Но у меня ведь талант останавливаться за дверью.
И едва положил руку на резную панель, чтоб толкнуть и войти, как услыхал приглушенный голос матери:
– Это же было три года назад?
Внутри завозилось что-то, словно большая сова шевелилась в дупле, раздалось бульканье настоев, наливаемых в склянку:
– Выпейте, госпожа. До годовщины еще больше одной луны.
– Я не о том. Три года со дня свадьбы моей дочери. Неспроста это, Элспет.
– Все на свете неспроста, моя госпожа.
– Да. Но… три года с того нашего разговора. И я с тех пор бесконечно проживаю осень, из которой мой муж…
– Отправился вслед за девчонками Драммонд! – прокаркала Элспет. – Туда ему и дорога. Вы долго терпели, моя госпожа, и хорошо, что тогда наконец вступились за мастера Джона.

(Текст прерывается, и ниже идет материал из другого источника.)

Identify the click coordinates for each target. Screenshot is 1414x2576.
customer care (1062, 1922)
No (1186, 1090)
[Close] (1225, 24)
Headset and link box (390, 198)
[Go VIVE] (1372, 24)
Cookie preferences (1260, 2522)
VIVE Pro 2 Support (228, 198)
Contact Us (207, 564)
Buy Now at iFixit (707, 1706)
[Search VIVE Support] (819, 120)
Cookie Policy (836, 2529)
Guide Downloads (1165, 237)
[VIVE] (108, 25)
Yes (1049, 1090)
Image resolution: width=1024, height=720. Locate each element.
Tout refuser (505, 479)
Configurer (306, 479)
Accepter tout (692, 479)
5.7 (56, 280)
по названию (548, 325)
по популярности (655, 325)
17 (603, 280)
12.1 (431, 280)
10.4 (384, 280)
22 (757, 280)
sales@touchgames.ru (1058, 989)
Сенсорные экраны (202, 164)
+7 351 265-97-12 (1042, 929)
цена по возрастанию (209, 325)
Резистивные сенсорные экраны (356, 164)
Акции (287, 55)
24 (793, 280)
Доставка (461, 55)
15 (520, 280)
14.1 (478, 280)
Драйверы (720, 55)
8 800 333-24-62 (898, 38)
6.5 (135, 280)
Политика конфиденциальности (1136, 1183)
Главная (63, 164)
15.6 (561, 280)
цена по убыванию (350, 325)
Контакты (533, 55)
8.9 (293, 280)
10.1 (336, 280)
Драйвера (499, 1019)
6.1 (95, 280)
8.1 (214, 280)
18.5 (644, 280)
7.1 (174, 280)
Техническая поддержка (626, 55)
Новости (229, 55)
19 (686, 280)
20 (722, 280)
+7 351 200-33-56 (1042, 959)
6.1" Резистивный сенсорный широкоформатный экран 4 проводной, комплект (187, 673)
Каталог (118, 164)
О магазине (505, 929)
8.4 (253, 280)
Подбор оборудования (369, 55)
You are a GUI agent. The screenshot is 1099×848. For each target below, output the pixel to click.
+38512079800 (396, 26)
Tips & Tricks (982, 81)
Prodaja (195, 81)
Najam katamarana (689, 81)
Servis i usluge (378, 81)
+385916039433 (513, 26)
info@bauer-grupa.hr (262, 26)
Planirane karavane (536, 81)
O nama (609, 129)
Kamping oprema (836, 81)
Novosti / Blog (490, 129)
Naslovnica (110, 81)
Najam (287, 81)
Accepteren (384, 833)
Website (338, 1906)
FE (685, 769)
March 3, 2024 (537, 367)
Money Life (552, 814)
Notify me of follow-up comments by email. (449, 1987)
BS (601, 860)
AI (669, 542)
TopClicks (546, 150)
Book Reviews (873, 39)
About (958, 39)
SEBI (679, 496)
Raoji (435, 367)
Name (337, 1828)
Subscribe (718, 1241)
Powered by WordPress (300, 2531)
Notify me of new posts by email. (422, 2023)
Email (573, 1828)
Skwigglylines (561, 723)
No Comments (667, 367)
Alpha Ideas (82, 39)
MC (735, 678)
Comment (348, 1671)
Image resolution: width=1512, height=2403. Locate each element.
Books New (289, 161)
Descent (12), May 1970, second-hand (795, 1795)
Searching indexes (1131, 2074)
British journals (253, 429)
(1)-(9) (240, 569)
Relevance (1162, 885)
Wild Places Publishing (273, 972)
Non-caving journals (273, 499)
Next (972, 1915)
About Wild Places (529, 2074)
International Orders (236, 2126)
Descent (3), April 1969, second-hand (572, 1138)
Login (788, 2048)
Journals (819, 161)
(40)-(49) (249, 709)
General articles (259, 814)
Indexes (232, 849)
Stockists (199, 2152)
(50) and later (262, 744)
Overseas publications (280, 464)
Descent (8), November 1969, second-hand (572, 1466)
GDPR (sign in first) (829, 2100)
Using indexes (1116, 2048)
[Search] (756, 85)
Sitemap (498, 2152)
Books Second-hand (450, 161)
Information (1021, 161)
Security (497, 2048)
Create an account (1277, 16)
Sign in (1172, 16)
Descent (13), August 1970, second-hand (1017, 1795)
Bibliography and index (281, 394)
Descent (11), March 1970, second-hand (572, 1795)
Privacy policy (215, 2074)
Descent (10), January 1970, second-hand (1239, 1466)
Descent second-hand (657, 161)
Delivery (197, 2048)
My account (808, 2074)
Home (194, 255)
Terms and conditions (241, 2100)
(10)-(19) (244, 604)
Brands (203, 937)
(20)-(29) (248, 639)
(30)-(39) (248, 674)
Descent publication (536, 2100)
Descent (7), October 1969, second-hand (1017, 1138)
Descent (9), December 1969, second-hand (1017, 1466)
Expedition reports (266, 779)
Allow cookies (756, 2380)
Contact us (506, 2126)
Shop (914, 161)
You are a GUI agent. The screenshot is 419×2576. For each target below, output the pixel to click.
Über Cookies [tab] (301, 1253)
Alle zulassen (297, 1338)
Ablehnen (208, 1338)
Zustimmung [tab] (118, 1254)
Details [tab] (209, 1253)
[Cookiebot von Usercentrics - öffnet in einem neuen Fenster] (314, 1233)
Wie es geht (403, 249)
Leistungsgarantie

Меня как громом ударило. Я стоял, похолодев. Вздох матери, раздавшийся следом, разорвал мне сердце:
– За этот грех я и поплатилась. Не зря мне вернули мою вину телами три года спустя. И, Господи милосердный, пусть это будет Твое последнее воздаяние…
Я убрал руку с дверной панели.
Наверное, мне все это снится после ночи бдения.
Такого просто не может быть.
Но к моменту, когда я, цепляясь за толстую веревку поручней, сполз на двор, голова уже обрела способность мыслить. Осторожно, мелкими шагами, чтобы не взболтать и не стошнило, я вынес себя на берег Тайна через те ворота, что возле кухни. Пусть бы и стошнило – вдруг полегчает? Поскользнулся пару раз, спускаясь к воде. Адам всегда так делал, когда искал ответ на свои вопросы – шел за ответом к Тайну. Вот теперь и я… эта мысль меня странно успокаивала, словно водокруты на серой воде впрямь могли дать мне решение. Я стоял, смотрел и дышал – долго, медленно. Люди не то, чем кажутся. Разве в этом есть какая-то новизна? Так было и так будет всегда. Нужно научиться смотреть на камни в ручье, отделяя от взгляда искажение форм, даруемое водой.
Вот то же самое и с людьми.
Мне нужно было подумать. Мне крепко нужно было подумать.
Род утратил старших мужчин, семья обезглавлена. Тетка, невестка, сестра овдовели. Племянник исчез. Братья похожи на псов, которым нельзя ослабить строгого ошейника. Моя мать убила моего отца, чтобы защитить сыновей. Так вот откуда было торжество в ее лице на поминках первого Босуэлла! Я закрыл глаза, отчаянная мысль верещала в висках, как иволга в клетке, без всякой отчетливости. Со стороны, вероятно, казалось, что я молюсь. А мне нужно было подумать, как поступить, но я не успел. Господь не был намерен давать мне передышки.